» Activity
In the records below, pick out all lines containing the word "Open".

» Provided data
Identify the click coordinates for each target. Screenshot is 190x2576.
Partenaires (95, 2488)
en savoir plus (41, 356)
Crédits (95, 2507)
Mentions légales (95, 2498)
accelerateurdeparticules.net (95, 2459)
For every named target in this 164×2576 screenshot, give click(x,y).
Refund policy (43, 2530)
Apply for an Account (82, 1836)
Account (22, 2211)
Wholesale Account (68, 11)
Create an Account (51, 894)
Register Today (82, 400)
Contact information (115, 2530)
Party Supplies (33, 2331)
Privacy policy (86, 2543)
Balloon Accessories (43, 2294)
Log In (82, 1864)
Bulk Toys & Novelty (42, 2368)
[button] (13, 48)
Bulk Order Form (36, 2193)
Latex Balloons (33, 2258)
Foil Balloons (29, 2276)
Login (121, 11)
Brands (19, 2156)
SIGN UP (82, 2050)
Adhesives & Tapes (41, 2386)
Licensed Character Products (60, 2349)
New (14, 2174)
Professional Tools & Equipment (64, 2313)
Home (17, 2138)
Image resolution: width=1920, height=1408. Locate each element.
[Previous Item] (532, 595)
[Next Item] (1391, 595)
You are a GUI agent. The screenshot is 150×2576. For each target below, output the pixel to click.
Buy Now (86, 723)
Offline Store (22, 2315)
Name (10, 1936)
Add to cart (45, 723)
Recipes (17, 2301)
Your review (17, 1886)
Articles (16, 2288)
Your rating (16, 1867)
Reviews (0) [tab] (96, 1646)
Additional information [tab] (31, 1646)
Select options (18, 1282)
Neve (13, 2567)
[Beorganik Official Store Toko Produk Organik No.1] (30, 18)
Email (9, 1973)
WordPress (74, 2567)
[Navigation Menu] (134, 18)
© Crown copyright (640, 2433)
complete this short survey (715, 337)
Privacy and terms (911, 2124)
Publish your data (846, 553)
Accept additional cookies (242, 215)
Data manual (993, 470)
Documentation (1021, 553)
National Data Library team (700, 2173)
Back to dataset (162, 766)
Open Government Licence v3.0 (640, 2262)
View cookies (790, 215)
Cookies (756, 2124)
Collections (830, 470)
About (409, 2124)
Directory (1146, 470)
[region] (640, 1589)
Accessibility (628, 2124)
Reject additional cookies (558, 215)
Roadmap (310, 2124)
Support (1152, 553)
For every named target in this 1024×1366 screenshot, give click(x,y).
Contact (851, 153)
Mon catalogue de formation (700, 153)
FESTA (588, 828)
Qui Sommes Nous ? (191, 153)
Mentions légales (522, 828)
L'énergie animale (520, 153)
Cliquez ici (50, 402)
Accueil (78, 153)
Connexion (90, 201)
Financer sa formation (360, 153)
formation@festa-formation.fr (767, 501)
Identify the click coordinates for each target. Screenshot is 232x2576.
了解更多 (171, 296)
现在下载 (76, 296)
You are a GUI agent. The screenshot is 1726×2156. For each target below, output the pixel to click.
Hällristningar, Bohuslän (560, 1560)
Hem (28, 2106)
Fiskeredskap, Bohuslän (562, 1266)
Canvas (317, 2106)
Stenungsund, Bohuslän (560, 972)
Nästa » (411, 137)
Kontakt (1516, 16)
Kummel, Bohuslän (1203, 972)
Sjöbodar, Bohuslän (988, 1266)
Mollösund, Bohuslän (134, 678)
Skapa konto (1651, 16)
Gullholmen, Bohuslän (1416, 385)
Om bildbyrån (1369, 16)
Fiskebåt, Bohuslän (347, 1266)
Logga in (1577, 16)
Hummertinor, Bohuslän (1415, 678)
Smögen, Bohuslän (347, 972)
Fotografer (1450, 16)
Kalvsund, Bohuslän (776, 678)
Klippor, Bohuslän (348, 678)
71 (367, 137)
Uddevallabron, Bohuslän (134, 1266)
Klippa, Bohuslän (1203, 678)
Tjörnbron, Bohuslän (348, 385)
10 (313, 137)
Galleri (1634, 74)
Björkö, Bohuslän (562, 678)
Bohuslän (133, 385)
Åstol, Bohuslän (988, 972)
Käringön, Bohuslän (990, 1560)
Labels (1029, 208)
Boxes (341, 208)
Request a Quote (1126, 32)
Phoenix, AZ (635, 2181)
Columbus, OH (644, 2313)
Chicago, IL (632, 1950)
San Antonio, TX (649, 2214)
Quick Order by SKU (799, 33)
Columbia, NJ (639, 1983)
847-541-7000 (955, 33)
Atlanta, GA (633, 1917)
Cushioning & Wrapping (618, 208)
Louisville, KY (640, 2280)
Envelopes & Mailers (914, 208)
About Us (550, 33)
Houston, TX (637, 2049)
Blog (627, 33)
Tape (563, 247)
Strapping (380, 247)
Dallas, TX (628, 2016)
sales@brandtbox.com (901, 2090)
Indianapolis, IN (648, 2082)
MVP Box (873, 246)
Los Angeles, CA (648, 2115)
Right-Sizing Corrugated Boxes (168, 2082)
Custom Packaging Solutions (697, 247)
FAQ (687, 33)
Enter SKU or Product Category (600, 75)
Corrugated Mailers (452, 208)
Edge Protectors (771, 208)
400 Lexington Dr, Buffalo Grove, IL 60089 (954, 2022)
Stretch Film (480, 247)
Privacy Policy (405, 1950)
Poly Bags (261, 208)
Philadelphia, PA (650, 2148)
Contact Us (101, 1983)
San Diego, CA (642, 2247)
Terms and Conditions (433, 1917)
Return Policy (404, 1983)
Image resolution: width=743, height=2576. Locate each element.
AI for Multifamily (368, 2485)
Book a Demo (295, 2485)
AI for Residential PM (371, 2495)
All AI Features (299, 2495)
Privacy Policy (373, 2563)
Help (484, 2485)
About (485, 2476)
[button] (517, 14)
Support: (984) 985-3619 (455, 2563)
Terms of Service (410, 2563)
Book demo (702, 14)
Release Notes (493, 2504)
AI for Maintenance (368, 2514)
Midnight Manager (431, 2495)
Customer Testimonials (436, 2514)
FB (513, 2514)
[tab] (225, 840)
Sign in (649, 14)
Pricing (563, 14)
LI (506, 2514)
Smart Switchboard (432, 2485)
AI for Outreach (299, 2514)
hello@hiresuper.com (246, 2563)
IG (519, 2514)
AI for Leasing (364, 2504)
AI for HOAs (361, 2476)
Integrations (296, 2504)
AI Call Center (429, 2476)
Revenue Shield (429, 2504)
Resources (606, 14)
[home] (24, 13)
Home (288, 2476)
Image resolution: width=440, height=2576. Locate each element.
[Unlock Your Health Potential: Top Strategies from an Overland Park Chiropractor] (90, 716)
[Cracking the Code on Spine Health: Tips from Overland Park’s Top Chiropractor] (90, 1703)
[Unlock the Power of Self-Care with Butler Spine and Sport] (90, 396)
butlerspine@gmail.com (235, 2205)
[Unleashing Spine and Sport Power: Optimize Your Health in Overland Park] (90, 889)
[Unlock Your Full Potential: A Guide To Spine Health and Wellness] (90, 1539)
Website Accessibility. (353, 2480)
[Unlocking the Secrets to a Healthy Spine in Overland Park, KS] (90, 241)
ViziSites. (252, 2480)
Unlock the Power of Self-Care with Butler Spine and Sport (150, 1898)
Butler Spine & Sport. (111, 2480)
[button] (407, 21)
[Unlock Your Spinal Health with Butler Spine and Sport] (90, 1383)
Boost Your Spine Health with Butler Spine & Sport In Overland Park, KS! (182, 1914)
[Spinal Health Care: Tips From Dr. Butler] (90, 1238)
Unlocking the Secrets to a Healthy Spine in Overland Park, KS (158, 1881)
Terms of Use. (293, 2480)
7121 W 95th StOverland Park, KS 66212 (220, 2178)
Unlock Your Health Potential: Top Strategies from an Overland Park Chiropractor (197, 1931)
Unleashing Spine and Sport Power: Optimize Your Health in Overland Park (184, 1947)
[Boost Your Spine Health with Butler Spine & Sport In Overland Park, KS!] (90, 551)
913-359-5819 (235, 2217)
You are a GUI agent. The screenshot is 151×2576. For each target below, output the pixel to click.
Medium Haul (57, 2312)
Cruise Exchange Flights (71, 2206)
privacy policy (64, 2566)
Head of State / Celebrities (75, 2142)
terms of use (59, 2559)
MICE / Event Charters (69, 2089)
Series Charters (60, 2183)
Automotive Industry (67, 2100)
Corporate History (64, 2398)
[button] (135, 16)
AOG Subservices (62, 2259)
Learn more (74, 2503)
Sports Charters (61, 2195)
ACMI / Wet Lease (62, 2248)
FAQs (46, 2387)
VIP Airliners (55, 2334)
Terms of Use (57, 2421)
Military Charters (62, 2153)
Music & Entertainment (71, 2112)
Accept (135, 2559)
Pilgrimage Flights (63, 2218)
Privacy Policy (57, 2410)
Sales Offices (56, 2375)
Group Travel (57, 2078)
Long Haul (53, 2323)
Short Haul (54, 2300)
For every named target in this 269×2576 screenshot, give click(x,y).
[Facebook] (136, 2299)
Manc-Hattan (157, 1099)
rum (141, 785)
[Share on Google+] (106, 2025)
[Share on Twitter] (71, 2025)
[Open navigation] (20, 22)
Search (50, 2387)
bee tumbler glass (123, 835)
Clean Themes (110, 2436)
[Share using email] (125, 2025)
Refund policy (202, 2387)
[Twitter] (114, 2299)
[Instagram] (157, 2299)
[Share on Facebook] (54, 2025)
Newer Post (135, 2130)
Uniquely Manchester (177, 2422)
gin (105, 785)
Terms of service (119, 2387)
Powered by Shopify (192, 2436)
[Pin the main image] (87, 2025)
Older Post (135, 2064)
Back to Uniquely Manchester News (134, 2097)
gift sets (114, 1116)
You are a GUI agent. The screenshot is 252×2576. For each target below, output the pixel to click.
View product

» Answer space
Open Government Licence v3.0 (640, 2262)
[Open navigation] (20, 22)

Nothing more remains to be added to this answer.